They’d had a lot of things in Maryland: a bountiful flower garden just beyond the wraparound terrace, a contemporary glass and redwood home that allowed for parties of fifty, three cars, a housekeeper, a studio at the edge of the property for Henley’s writing of the next installment in her middle reader’s series. There was so much they had that it almost hid the danger spots in a marriage going off the rails. But sooner than expected it all fell apart.

Like Sara had finally yelled from the hall as her parents each slammed different bedroom doors and disappeared: “If you can’t actually be nice friends then why do you even say you’re trying to be better friends?”

That’s what did it for Henley. Even their child called them on their charade. Once the divorce was finalized, Aunt Roslyn suggested Henley and Sara come to Tennessee: time for them to spend more time with maternal family. Her parents lived in Florida; Henley refused to process her cracked up marriage on a Sarasota golf course. Her mother’s sister was her favorite aunt. Since Tony worked from home much of the time now, he could visit as often as he wished. The agreement was in place and so they tried it out.

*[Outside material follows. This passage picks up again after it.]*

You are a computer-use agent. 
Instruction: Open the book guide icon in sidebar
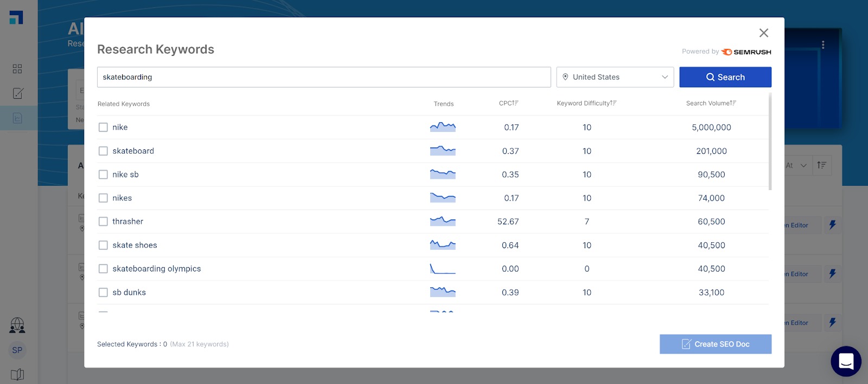(x=17, y=374)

Henley was not as malleable as her child, nor as accepting. She agreed to Tennessee because she had further nursing of woundedness. She was barely getting by more days than not. She wasn’t writing. The damage reversal took greater energy than expected. At least she wasn’t crawling back in bed after dropping Sara off, covering her head for two more hours. She now was able to keep eyelids pressed upward until she slumped into Great Grinds, ordered a mediocre cold brew coffee and requisite snack, then continued on her walk. This was a huge step. Within an hour she felt mostly conscious with less strain at frayed seams of her raw psyche.

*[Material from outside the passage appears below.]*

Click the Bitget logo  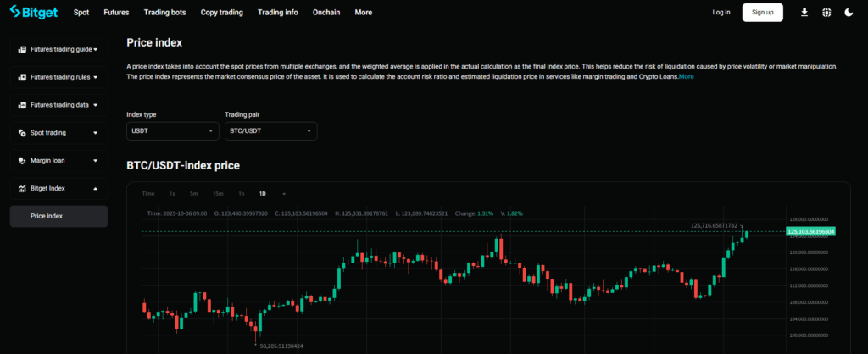click(34, 13)
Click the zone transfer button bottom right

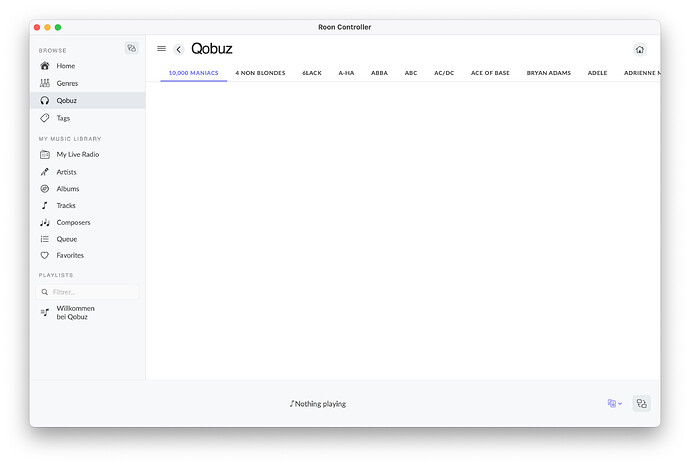click(x=642, y=403)
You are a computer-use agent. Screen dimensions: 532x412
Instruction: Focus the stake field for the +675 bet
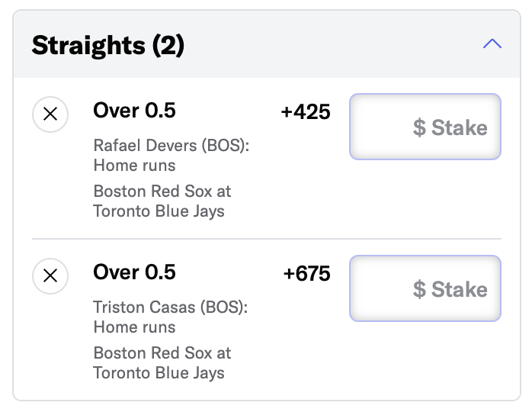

In fact, walking was her one tangible pleasure, except when it thunderstormed or, rarely, acted wintry enough to spit slushy ice. She already had a route but was trying to change it up, relearn the lay of a once-familiar landscape. Their pleasant rental home wasn’t too close to her aunt and uncle, closer to countryside.

As she banished peckish thoughts, she turned onto a newer boulevard. She didn’t recall this street but the last time she’d spent more than a couple days in Arlen was in her late teens. Fifteen years ago.

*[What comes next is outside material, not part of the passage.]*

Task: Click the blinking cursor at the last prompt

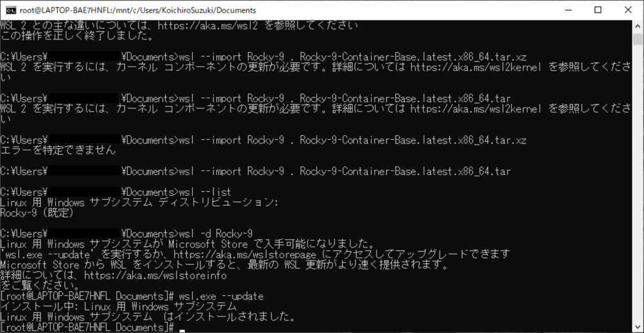Action: pyautogui.click(x=182, y=329)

The proud brick homes along Norliss Street sported good yards, wide porches and a several two car garages. It all looked fresh. She marveled over the newness until she walked halfway down to cross over. The structure before her was a two-story, a dulled white that had gone to the dogs, a peeling beige-to-grey. Henley saw it had been a farmhouse before development took over surrounding acreage, but didn’t stir a memory. Overgrown shrubbery obscured porch and windows. Its steps were crooked yet off the porch were hanging a limp, worn American flag by a second flag lively with daffodils and a fat robin. She felt sorry about its disrepair. She began to move on as she spotted in the unkempt yard a leaning post sporting a mailbox-type rectangle. Curious about it she stepped onto the grass and saw it was a poetry post with Plexiglas front. She could see behind the faded paper. It appeared indeed to hold a weathered poem.

She opened the lid, pulled it out, ran her eyes over it quickly then once more. It was about nature, “billowing treetops, elixir of water courting creatures…ebb and flow of light a sheer veil astir.. then a slow darkness like a tired magician fallen asleep.” Finding it interesting she read it again, then looked for the author’s name. E.R. was typed in the bottom right corner.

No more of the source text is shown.